WHAT THE TASK REQUIRES: In the listing below, the lines starting with the line with "Task: Open the Destination dropdown" and going on through the line with "Screen dimensions: 570x404" are to be reproduced exactly, and only those.

DATA SECTION:

-- Opening Marker --

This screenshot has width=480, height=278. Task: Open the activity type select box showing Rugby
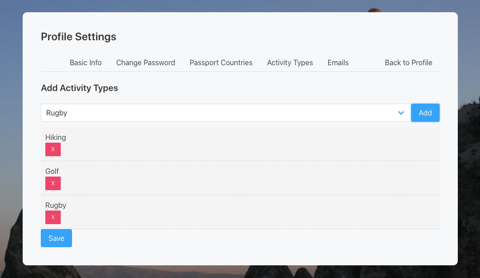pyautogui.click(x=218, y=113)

-- Closing Marker --
-- Opening Marker --

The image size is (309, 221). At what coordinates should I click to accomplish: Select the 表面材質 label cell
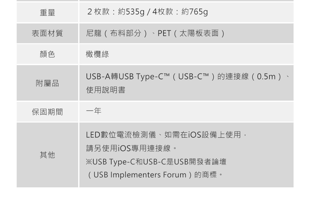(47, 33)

-- Closing Marker --
-- Opening Marker --

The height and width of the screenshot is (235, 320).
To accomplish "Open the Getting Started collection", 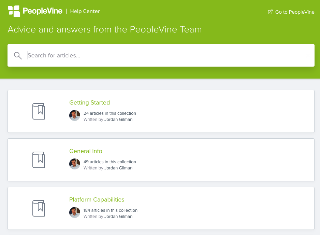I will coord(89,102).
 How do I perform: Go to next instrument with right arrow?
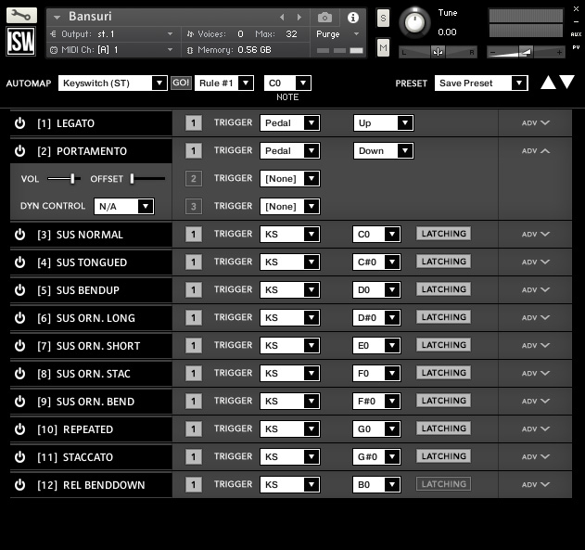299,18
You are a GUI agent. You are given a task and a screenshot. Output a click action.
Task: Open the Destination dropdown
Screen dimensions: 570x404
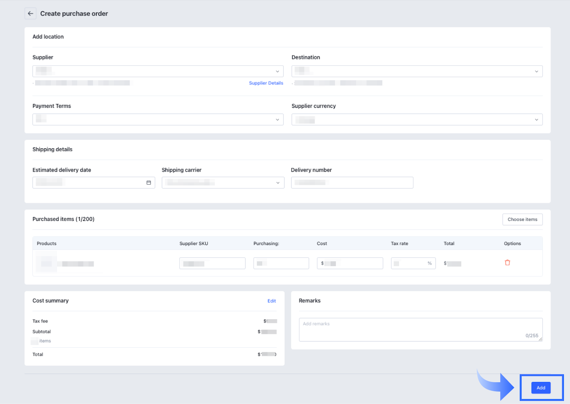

-- Closing Marker --

TASK OUTPUT:
Task: Open the Destination dropdown
Screen dimensions: 570x404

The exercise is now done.